Industrial Engineering Capstone at Hanyang University

24-2학기 산업공학캡스톤PBL 수업의 일환으로, Ensemble of Sparsely connected RNN and Autoencoder for Anomaly Detection in Financial Time Series을 주제로 실험을 진행하였습니다.

PyTorch framework로 base & advanced model을 구현한 코드는 https://github.com/abcd-EGH/srnn-ae 에서 확인 가능합니다.

Base model 구현을 위해 다음 논문과 GitHub를 참고하였습니다: Tung Kieu, Bin Yang, Chenjuan Guo, Christian S. Jensen, Outlier Detection for Time Series with Recurrent Autoencoder Ensembles, IJCAI 2019. https://doi.org/10.24963/ijcai.2019/378
https://github.com/tungk/OED

This project is part of the 24-2 Semester Industrial Engineering Capstone PBL course.
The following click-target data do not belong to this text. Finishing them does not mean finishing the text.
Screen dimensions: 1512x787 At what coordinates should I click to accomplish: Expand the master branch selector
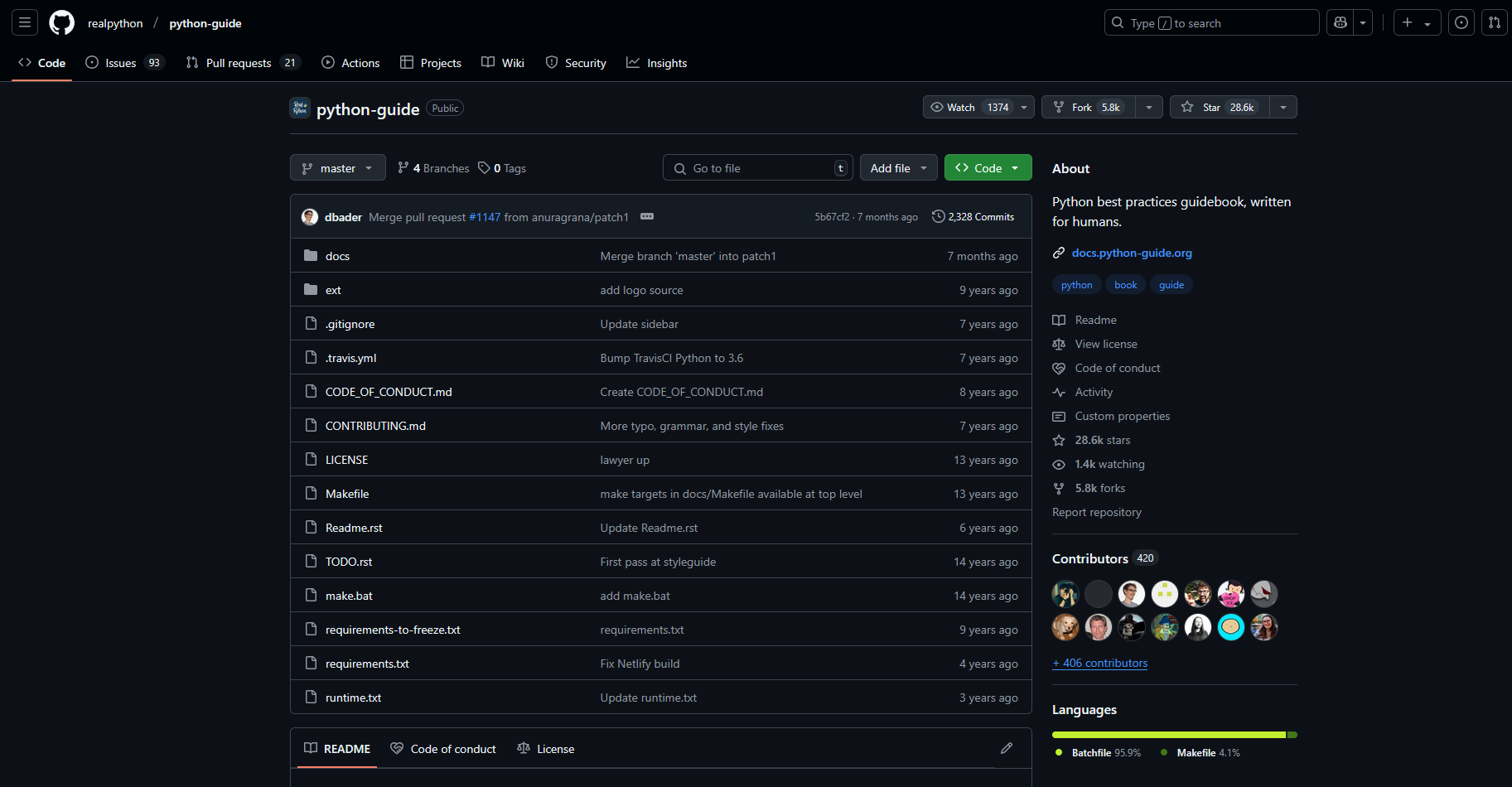[337, 167]
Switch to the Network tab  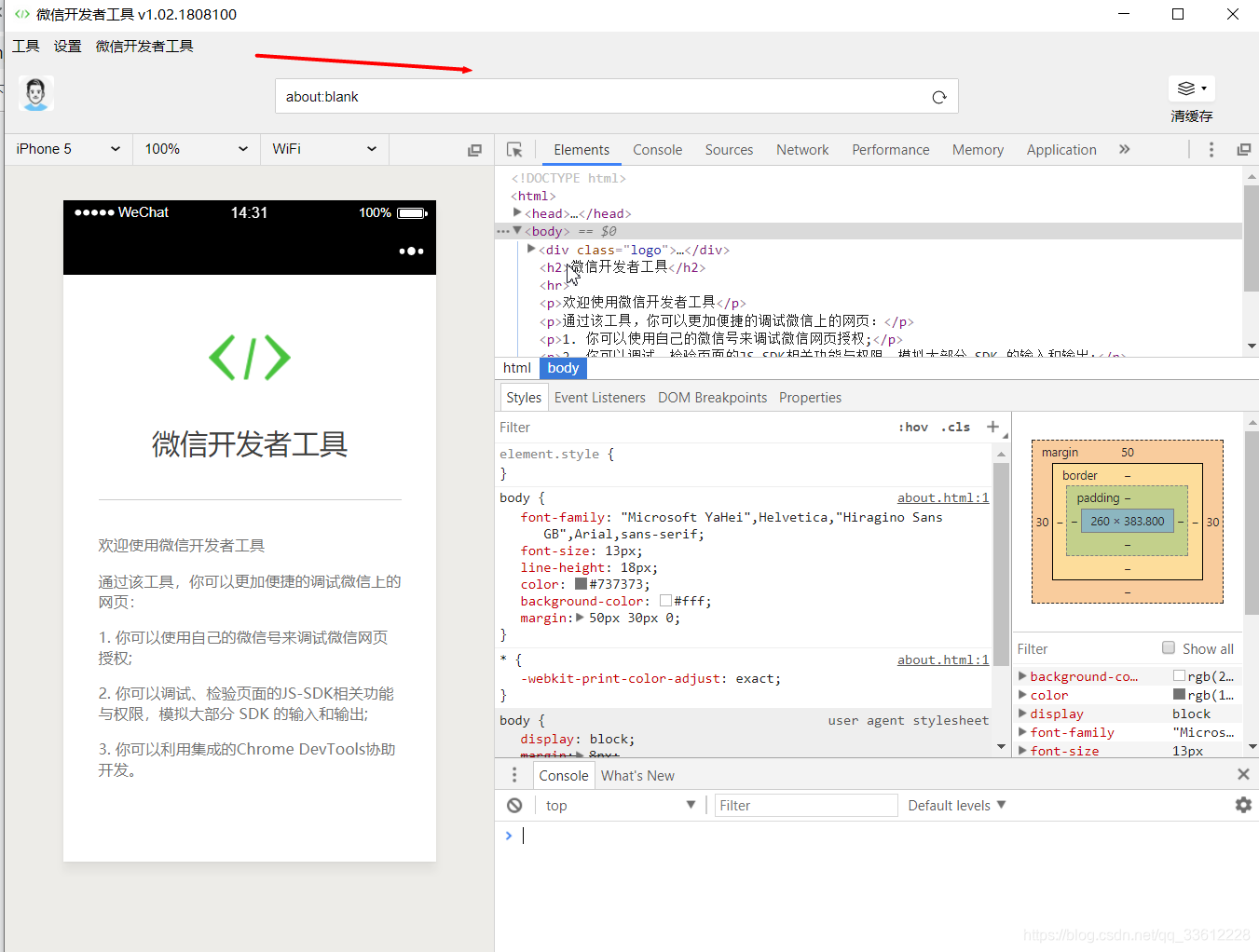click(x=802, y=149)
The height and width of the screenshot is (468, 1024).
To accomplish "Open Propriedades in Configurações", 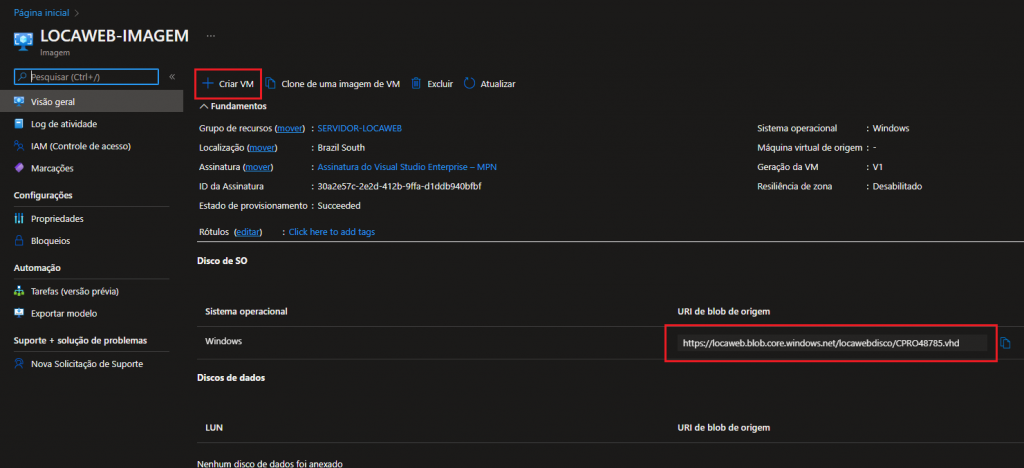I will (x=57, y=218).
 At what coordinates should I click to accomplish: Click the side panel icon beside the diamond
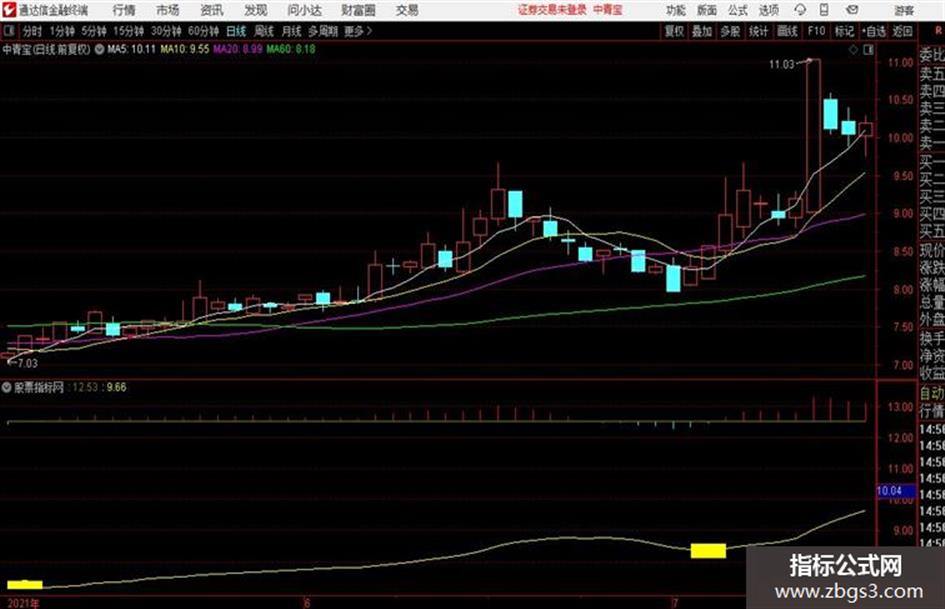(868, 50)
The experiment focuses on the topic: Ensemble of Sparsely Connected RNN and Autoencoder for Anomaly Detection in Financial Time Series.

The code for both the base and advanced models implemented using the PyTorch framework is available at https://github.com/abcd-EGH/srnn-ae.

To implement the base model, the following paper and GitHub repository were referenced:
Tung Kieu, Bin Yang, Chenjuan Guo, Christian S. Jensen, Outlier Detection for Time Series with Recurrent Autoencoder Ensembles, IJCAI 2019. https://doi.org/10.24963/ijcai.2019/378
https://github.com/tungk/OED

Abstact

Dataset

This implementation uses the following publicly available dataset:

NAB (Numenta Anomaly Benchmark): For anomaly detection in time series data.

To use the dataset, please refer to the original paper or download them directly from the provided sources.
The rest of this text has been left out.